インクリメンタリティ(増分効果、Incrementality)

Definition

インクリメンタリティ(増分効果、Incrementality): インクリメンタリティとは、マーケティングチャネルが「実際に生み出した」売上、つまりその広告がなければ発生しなかったコンバージョンを計測する指標です。単にタッチしたコンバージョンに貢献を配分するアトリビューションとは逆のアプローチです。

# インクリメンタリティ(増分効果) インクリメンタリティは、アトリビューションでは答えられない問いに答えます。「このチャネルは実際にいくらの売上を生み出したか?」です。指名検索広告がラストクリックで$50,000の売上を割り当てられても、その購入者の90%がもともとブランド名をGoogleに入力していたのであれば、真の増分売上は$5,000であり、このチャネルは劇的に過大評価されています。 ## なぜ重要なのか アトリビューションはタイミングよく登場したチャネルに報酬を与え、インクリメンタリティは実際に数字を動かしたチャネルに報酬を与えます。両者は2〜10倍単位で乖離することが珍しくありません。指名検索やリターゲティングにgeo-liftテスト(地域別ホールドアウト)を実施することは、DTCブランドが実行できる最もレバレッジの高い実験の1つです。多くの場合、主張されている広告売上の20〜40%がオーガニック需要の共食いであったと判明します。 ## Admaxxerでの可視化 Admaxxerはアトリビューションダッシュボードにv0.1の観察的インクリメンタリティビューを搭載しています。ペイドコホートのコンバージョン率とオーガニックコホートのコンバージョン率を、2群比較のz検定で比較します。
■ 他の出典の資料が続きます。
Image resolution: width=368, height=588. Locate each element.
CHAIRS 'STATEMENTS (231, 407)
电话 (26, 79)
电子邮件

観察的(因果ではない)と明示したうえで、正式なgeo-liftホールドアウトに値するチャネルを浮かび上がらせる用途で提供しています。厳密なgeo-liftテストはv1.5のロードマップです。 ## 例 月$5,000を指名検索広告に投下し、報告ROAS 12倍($60,000の売上)を記録するブランド。マッチング済みの5市場で2週間のgeo-liftホールドアウトを実施したところ、広告停止時に「失われた」売上の80%がオーガニック指名検索で回復しました。真の増分売上はおよそ$12,000 — 増分ROASは12倍ではなく2.4倍です。

Frequently Asked Questions

インクリメンタリティとアトリビューションはどう違いますか?

アトリビューションはチャネルがタッチしたコンバージョンに貢献を配分します。インクリメンタリティは因果的に発生したコンバージョン、つまり広告を出す場合と出さない場合の差分を計測します。

geo-liftテストとは何ですか?

ホールドアウト実験の一種で、マッチングされた地域群ではチャネルを停止し、対照地域では継続します。両群の売上差分が、そのチャネルに起因するリフトです。

観察的インクリメンタリティは信頼できますか?

方向性のシグナルであり、因果的な証拠ではありません。観察ビューはテスト価値のあるチャネルを浮き彫りにしますが、本物の増分ROAS値はランダム化ホールドアウトでのみ得られます。